The heart of the ship was slowing, slowing. The dials spun on down through the thousands; the needles whirred, invisible. The thermometer voice chanted the change of seasons. They were all thinking now, together: Pull away and away from the fire and the flame, the heat and the melting, the yellow and the white. Go on out now to cool and dark. In twenty hours perhaps they might even dismantle some refrigerators, let winter die. Soon they would move in night so cold it might be necessary to use the ship's new furnace, draw heat from the shielded fire they carried now like an unborn child. They were going home.
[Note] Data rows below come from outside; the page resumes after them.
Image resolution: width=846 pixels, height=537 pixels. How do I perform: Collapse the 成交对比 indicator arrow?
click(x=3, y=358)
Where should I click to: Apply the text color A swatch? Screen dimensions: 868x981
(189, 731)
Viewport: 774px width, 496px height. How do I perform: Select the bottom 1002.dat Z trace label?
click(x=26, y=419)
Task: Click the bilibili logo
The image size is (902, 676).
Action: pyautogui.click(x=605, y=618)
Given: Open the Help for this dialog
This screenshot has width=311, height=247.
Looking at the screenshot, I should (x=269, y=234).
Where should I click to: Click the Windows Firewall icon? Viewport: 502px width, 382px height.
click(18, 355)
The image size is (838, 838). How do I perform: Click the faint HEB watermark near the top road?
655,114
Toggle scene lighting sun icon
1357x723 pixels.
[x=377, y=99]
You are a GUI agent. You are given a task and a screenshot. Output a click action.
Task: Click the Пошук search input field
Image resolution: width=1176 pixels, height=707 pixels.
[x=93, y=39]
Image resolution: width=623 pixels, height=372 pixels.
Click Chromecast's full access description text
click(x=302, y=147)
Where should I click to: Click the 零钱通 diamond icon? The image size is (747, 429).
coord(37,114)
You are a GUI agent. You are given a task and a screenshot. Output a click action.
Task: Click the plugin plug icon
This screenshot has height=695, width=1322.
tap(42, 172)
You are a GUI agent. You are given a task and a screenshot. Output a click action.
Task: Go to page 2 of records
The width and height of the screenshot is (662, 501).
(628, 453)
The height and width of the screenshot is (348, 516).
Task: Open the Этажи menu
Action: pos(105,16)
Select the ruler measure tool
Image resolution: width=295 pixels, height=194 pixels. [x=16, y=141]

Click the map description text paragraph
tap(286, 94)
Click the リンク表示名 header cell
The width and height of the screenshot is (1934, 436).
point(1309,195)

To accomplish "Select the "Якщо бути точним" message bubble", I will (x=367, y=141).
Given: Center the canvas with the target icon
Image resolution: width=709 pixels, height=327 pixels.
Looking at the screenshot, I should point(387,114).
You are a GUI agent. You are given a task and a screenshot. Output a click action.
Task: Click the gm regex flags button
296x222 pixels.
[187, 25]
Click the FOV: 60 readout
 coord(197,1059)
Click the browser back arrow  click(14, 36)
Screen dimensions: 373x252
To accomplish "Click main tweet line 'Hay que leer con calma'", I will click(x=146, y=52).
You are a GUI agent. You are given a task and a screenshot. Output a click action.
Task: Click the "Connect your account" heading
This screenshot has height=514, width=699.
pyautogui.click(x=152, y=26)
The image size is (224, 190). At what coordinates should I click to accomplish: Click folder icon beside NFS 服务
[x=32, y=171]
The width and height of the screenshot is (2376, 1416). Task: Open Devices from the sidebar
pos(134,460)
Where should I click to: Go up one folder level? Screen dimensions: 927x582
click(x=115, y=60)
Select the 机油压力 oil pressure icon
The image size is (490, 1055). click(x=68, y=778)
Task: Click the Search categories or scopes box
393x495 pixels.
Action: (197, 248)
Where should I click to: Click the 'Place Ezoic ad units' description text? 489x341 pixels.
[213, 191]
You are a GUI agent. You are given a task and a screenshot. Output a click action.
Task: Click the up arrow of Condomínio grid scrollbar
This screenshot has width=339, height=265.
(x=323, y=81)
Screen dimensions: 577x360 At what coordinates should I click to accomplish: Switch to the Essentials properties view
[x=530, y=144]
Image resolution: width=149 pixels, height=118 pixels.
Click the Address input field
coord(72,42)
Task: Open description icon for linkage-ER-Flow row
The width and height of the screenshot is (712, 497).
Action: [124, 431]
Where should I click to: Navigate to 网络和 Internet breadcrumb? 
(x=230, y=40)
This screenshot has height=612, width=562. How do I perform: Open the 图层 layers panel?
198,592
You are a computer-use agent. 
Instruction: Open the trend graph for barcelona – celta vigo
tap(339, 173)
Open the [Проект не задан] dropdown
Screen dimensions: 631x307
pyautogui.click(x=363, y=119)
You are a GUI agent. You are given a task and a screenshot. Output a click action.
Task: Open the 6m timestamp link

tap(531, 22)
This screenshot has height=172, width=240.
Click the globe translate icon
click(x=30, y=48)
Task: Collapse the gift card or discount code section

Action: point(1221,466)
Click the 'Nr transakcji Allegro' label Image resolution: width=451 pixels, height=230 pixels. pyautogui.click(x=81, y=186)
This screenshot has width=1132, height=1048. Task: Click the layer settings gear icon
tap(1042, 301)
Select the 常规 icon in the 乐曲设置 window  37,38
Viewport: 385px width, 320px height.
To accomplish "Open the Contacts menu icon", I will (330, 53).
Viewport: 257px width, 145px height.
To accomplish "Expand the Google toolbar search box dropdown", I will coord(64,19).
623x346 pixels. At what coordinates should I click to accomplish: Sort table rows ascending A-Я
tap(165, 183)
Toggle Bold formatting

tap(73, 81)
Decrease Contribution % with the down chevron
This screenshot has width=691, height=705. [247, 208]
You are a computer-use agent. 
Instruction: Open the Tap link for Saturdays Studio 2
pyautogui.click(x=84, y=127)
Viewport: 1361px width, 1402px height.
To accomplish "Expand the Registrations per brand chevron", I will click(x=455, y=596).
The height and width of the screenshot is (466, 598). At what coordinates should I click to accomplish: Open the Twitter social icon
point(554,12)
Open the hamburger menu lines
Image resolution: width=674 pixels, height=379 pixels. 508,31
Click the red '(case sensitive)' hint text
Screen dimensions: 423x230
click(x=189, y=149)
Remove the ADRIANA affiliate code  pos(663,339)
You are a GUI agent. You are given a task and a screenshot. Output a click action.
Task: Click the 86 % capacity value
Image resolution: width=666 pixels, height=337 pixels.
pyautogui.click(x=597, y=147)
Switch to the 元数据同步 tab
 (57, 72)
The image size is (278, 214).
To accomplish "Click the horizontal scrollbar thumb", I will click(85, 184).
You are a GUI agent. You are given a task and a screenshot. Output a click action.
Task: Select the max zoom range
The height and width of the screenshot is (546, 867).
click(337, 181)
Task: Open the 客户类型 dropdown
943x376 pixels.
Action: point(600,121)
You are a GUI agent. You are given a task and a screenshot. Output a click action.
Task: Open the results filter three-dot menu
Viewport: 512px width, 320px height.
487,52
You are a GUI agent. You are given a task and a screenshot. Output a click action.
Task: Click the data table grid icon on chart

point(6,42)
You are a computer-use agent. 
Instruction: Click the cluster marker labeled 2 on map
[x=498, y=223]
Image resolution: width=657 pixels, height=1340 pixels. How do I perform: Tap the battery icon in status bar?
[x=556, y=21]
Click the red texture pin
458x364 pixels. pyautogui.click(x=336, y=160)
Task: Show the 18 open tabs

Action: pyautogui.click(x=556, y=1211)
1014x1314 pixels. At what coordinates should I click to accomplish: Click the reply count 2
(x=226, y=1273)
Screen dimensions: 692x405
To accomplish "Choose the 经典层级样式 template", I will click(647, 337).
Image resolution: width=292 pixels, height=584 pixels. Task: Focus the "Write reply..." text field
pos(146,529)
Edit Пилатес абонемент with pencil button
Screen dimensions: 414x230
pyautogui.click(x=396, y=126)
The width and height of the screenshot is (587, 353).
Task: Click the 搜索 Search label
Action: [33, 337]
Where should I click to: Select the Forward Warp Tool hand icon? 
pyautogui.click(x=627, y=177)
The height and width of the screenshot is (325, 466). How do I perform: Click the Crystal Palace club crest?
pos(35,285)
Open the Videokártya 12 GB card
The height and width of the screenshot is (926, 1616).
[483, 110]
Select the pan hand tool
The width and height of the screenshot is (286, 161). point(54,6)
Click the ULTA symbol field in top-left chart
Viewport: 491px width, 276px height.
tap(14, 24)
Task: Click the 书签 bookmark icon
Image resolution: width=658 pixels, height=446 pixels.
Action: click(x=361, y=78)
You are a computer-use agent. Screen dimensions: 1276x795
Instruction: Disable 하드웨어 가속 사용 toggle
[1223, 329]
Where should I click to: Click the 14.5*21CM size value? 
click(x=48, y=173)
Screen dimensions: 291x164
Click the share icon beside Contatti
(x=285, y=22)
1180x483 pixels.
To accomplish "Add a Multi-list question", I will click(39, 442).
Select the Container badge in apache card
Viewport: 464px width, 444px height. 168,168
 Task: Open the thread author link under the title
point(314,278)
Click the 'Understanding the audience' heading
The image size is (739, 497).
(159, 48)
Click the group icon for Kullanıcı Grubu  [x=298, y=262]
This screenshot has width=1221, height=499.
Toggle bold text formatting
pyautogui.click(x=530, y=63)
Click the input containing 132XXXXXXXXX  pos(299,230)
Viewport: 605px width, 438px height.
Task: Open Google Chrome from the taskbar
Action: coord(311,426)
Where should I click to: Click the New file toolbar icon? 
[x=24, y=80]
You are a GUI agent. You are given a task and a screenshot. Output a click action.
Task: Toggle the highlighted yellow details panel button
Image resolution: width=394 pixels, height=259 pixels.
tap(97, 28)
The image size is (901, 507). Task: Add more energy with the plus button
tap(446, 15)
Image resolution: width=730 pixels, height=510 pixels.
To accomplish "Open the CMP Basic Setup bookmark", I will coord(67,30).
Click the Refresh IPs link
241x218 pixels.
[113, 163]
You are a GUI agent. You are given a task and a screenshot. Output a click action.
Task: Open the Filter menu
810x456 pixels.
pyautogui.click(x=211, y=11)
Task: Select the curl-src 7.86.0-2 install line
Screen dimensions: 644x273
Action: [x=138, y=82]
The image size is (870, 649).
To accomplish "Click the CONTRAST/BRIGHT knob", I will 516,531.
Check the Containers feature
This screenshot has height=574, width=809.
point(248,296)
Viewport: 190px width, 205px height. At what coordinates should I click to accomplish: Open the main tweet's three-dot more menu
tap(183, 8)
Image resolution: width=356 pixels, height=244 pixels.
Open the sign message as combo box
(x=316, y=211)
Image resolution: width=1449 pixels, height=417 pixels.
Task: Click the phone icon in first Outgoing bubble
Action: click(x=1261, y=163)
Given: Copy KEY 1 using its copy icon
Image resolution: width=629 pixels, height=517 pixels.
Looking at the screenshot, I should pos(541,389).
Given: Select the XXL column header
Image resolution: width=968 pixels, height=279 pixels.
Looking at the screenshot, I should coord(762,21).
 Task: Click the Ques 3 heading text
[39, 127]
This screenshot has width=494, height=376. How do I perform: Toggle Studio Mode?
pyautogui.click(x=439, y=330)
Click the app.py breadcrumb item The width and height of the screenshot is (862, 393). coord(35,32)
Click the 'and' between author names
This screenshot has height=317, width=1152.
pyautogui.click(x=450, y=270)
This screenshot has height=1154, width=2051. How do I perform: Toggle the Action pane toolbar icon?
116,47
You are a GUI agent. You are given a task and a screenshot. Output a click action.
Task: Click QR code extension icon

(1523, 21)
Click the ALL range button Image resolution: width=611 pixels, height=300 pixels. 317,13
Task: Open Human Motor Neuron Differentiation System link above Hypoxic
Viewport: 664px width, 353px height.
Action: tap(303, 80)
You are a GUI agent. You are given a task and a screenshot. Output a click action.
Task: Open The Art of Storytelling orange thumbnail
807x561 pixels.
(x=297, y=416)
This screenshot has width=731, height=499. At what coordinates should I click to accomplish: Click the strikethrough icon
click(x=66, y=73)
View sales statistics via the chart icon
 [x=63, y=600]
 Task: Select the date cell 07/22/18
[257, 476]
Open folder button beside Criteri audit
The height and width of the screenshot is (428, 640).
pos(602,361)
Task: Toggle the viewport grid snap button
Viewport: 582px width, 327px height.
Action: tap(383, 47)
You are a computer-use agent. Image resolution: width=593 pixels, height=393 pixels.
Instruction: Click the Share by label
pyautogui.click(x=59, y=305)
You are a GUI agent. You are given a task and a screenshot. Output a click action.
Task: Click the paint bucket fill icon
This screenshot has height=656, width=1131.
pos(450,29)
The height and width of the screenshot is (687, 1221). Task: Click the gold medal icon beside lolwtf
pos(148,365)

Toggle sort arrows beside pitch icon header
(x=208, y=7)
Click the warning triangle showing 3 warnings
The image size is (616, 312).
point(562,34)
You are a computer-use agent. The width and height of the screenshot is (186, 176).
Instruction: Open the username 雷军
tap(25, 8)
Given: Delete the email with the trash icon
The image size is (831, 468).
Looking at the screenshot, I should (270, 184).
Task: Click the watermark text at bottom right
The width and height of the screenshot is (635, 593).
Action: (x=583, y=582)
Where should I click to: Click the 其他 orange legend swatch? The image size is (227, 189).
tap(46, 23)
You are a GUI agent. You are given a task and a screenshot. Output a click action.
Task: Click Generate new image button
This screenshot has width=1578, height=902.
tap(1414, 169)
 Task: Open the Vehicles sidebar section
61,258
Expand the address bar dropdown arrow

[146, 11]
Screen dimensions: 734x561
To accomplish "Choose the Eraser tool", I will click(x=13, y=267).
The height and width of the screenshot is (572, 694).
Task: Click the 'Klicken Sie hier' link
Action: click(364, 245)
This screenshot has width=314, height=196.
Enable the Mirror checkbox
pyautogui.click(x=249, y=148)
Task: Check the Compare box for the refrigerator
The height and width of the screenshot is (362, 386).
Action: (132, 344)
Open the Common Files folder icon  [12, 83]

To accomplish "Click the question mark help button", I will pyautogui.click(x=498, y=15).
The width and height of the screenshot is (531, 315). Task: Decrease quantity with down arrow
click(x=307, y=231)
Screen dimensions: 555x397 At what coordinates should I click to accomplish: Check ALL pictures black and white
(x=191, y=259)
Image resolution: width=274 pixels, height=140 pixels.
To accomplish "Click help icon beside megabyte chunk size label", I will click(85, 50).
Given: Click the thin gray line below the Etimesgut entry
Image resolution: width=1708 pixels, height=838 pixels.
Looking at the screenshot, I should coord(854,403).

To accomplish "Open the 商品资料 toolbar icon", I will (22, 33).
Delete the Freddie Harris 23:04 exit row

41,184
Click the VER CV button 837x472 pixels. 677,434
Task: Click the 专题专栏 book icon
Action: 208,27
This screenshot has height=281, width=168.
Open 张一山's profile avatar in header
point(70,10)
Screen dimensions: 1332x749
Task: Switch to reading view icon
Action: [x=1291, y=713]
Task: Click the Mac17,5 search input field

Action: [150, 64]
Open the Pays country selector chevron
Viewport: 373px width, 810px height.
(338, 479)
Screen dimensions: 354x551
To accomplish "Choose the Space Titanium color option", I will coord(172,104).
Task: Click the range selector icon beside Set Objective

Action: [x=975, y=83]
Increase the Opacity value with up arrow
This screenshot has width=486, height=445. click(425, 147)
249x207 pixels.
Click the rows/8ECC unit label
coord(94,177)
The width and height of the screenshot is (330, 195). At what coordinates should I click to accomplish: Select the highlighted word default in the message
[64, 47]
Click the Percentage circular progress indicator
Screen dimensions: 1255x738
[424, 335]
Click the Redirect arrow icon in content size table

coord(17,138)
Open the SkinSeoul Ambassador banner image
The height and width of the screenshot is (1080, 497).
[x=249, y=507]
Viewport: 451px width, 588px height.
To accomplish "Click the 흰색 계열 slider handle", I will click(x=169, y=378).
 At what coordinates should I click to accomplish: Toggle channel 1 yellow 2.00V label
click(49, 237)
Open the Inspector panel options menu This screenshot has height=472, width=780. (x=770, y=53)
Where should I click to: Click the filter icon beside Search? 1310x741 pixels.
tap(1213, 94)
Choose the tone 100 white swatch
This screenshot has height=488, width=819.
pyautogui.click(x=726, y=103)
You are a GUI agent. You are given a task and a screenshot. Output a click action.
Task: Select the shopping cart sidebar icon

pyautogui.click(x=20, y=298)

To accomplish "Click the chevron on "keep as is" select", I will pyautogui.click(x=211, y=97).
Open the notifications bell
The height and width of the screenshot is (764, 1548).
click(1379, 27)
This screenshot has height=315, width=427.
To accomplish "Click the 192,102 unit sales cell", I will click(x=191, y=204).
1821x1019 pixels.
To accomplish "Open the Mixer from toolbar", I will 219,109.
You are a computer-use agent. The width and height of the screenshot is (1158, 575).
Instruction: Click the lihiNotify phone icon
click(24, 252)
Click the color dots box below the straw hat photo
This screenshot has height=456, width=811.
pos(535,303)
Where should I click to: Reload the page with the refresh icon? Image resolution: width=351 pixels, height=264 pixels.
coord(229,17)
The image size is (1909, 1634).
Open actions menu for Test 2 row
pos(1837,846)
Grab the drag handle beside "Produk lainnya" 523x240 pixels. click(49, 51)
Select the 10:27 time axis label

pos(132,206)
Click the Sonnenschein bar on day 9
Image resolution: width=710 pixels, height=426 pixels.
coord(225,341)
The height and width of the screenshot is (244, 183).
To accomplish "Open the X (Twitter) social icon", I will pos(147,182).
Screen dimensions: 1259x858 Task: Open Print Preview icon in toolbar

They were going home and there was some little time, even as he tended to the body of Bretton lying in a bank of white winter snow, for the captain to remember a poem he had written many years before:

Sometimes I see the sun a burning Tree,
Its golden fruit swung bright in airless air,
Its apples wormed with man and gravity,
Their worship breathing from them everywhere,
As man sees Sun as burning Tree…

The captain sat for a long while by the body, feeling many separate things. I feel sad, he thought, and I feel good, and I feel like a boy coming home from school with a handful of dandelions.

"Well," said the captain, sitting, eyes shut, sighing. "Well, where do we go now, eh, where are we going?" He felt his men sitting or standing all about him, the terror dead in them, their breathing quiet. "When you've gone a long, long way down to the sun and touched it and lingered and jumped around and streaked away from it, where are you going then? When you go away from the heat and the noonday light and the laziness, where do you go?"

His men waited for him to say it out. They waited for him to gather all of the coolness and the whiteness and the welcome and refreshing climate of the word in his mind, and they saw him settle the word, like a bit of ice cream, in his mouth, rolling it gently.

"There's only one direction in space from here on out," he said at last.

They waited. They waited as the ship moved swiftly into cold darkness away from the light.

"North," murmured the captain. "North." And they all smiled, as if a wind had come up suddenly in the middle of a hot afternoon.